--- What is expected ---
Every line of the material must be set down again without alteration.

--- Dataset content ---
═══
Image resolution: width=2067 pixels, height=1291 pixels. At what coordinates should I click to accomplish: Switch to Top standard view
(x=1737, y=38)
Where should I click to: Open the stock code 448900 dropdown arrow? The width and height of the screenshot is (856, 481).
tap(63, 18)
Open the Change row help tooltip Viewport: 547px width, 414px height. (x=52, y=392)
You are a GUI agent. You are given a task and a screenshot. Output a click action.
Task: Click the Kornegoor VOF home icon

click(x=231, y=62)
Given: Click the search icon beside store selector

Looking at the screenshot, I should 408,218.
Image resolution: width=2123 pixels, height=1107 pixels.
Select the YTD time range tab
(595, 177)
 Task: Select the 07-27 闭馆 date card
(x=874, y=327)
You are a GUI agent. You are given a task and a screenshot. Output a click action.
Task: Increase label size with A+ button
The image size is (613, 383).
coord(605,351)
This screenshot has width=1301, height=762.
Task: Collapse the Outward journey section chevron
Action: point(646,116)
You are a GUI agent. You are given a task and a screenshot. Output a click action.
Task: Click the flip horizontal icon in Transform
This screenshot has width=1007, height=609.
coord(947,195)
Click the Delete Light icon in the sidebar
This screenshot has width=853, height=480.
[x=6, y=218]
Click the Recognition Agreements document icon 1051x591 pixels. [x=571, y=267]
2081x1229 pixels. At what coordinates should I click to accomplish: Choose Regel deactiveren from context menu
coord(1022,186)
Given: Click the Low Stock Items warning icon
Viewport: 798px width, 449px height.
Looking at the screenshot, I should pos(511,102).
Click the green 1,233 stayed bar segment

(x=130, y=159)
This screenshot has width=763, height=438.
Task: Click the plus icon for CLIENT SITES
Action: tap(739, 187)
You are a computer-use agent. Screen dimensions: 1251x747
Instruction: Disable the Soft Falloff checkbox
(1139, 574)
═══
--- Response area ---
Image resolution: width=2067 pixels, height=1291 pixels. At what coordinates should I click to accomplish: Switch to Top standard view
(x=1737, y=38)
Where should I click to: Open the stock code 448900 dropdown arrow? The width and height of the screenshot is (856, 481).
tap(63, 18)
Open the Change row help tooltip Viewport: 547px width, 414px height. (x=52, y=392)
You are a GUI agent. You are given a task and a screenshot. Output a click action.
Task: Click the Kornegoor VOF home icon

click(x=231, y=62)
Given: Click the search icon beside store selector

Looking at the screenshot, I should 408,218.
Image resolution: width=2123 pixels, height=1107 pixels.
Select the YTD time range tab
(595, 177)
 Task: Select the 07-27 闭馆 date card
(x=874, y=327)
You are a GUI agent. You are given a task and a screenshot. Output a click action.
Task: Increase label size with A+ button
The image size is (613, 383).
coord(605,351)
This screenshot has width=1301, height=762.
Task: Collapse the Outward journey section chevron
Action: point(646,116)
You are a GUI agent. You are given a task and a screenshot. Output a click action.
Task: Click the flip horizontal icon in Transform
This screenshot has width=1007, height=609.
coord(947,195)
Click the Delete Light icon in the sidebar
This screenshot has width=853, height=480.
[x=6, y=218]
Click the Recognition Agreements document icon 1051x591 pixels. [x=571, y=267]
2081x1229 pixels. At what coordinates should I click to accomplish: Choose Regel deactiveren from context menu
coord(1022,186)
Given: Click the Low Stock Items warning icon
Viewport: 798px width, 449px height.
Looking at the screenshot, I should pos(511,102).
Click the green 1,233 stayed bar segment

(x=130, y=159)
This screenshot has width=763, height=438.
Task: Click the plus icon for CLIENT SITES
Action: tap(739, 187)
You are a computer-use agent. Screen dimensions: 1251x747
Instruction: Disable the Soft Falloff checkbox
(1139, 574)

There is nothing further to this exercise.